**Record excerpts:**
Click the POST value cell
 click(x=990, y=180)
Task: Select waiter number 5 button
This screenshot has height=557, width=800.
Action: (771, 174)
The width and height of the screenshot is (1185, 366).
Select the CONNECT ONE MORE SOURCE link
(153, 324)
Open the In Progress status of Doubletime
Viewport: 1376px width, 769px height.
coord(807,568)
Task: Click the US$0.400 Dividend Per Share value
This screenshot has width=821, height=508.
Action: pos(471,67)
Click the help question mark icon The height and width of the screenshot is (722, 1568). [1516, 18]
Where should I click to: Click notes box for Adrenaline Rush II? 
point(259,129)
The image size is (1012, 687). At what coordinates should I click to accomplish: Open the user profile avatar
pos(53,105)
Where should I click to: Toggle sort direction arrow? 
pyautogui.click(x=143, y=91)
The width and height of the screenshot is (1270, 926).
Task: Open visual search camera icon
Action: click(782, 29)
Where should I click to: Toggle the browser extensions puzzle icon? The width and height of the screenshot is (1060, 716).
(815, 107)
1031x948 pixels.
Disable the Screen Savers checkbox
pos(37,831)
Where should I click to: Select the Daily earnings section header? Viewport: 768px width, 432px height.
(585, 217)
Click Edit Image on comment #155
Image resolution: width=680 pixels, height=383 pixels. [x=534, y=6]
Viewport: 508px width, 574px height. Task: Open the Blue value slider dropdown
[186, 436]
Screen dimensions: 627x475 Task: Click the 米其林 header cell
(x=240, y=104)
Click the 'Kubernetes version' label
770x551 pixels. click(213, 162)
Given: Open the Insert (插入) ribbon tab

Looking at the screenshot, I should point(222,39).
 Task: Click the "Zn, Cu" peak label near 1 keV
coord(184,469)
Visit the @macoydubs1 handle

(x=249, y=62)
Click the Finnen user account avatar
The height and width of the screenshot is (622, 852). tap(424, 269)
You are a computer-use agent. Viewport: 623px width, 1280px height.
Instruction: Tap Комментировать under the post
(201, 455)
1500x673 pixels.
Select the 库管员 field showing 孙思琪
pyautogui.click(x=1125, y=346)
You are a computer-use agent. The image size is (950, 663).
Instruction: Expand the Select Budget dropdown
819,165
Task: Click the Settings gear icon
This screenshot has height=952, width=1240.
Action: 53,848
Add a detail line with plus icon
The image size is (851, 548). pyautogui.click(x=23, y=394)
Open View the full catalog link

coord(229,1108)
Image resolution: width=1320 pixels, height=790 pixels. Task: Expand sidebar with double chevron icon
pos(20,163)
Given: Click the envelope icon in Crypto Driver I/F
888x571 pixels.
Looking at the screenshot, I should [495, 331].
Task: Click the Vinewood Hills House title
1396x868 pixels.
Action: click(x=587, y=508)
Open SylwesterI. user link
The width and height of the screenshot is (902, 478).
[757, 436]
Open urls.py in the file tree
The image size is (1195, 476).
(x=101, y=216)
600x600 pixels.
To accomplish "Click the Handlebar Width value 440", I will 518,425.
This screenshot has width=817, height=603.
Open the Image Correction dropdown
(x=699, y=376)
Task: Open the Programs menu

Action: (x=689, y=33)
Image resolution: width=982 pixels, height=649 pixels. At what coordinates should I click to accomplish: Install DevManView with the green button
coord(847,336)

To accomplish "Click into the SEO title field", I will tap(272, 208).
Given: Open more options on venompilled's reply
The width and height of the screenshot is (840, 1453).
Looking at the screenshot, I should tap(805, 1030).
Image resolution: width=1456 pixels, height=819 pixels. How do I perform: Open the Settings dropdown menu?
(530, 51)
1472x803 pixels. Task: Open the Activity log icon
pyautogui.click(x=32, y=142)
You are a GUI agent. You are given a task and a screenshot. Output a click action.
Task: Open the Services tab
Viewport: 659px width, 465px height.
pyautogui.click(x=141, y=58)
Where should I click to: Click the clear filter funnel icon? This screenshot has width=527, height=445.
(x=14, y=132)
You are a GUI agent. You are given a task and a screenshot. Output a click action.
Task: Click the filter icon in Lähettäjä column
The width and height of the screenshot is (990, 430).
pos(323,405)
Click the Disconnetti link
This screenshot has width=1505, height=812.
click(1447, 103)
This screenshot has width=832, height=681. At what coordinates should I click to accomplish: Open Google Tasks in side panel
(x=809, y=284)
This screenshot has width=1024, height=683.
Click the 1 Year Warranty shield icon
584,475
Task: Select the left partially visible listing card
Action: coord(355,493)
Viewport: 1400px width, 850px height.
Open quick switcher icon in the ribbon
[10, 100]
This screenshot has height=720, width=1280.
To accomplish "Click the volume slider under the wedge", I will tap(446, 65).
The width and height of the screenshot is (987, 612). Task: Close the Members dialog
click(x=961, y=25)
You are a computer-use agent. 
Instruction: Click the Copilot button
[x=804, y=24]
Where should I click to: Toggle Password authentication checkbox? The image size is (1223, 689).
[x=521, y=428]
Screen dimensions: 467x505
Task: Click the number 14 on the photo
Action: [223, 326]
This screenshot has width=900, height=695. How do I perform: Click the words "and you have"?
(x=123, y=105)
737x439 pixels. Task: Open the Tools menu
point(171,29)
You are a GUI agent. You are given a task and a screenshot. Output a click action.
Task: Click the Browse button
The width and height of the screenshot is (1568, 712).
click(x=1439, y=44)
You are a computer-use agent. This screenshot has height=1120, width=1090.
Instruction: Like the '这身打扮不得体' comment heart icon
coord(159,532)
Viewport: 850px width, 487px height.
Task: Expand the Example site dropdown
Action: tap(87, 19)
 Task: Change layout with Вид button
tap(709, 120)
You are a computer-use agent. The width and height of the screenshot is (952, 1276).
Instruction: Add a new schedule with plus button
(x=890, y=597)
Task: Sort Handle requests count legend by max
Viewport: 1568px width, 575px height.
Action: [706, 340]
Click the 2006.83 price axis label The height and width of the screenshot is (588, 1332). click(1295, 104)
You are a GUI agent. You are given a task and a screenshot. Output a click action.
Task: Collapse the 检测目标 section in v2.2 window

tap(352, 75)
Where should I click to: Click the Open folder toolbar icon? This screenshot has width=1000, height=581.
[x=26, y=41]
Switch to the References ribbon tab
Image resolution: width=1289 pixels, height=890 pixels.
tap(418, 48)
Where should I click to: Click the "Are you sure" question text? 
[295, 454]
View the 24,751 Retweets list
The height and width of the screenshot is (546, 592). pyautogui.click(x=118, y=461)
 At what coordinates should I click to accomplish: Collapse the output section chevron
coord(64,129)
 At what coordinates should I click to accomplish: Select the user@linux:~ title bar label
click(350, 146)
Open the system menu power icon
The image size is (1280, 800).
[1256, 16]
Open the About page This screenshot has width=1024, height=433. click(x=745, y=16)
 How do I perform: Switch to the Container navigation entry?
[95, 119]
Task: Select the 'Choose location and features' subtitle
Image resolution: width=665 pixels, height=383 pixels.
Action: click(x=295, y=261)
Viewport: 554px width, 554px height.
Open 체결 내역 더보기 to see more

**What is required:**
Every line of the material above that has the string "computer" needs pulling out.

**Result of this exercise:**
You are a computer-use agent. Viewport: 623px width, 1280px height.
You are a computer-use agent. The image size is (950, 663).
You are a computer-use agent. 
You are a computer-use agent. This screenshot has height=1120, width=1090.
You are a computer-use agent. The width and height of the screenshot is (952, 1276).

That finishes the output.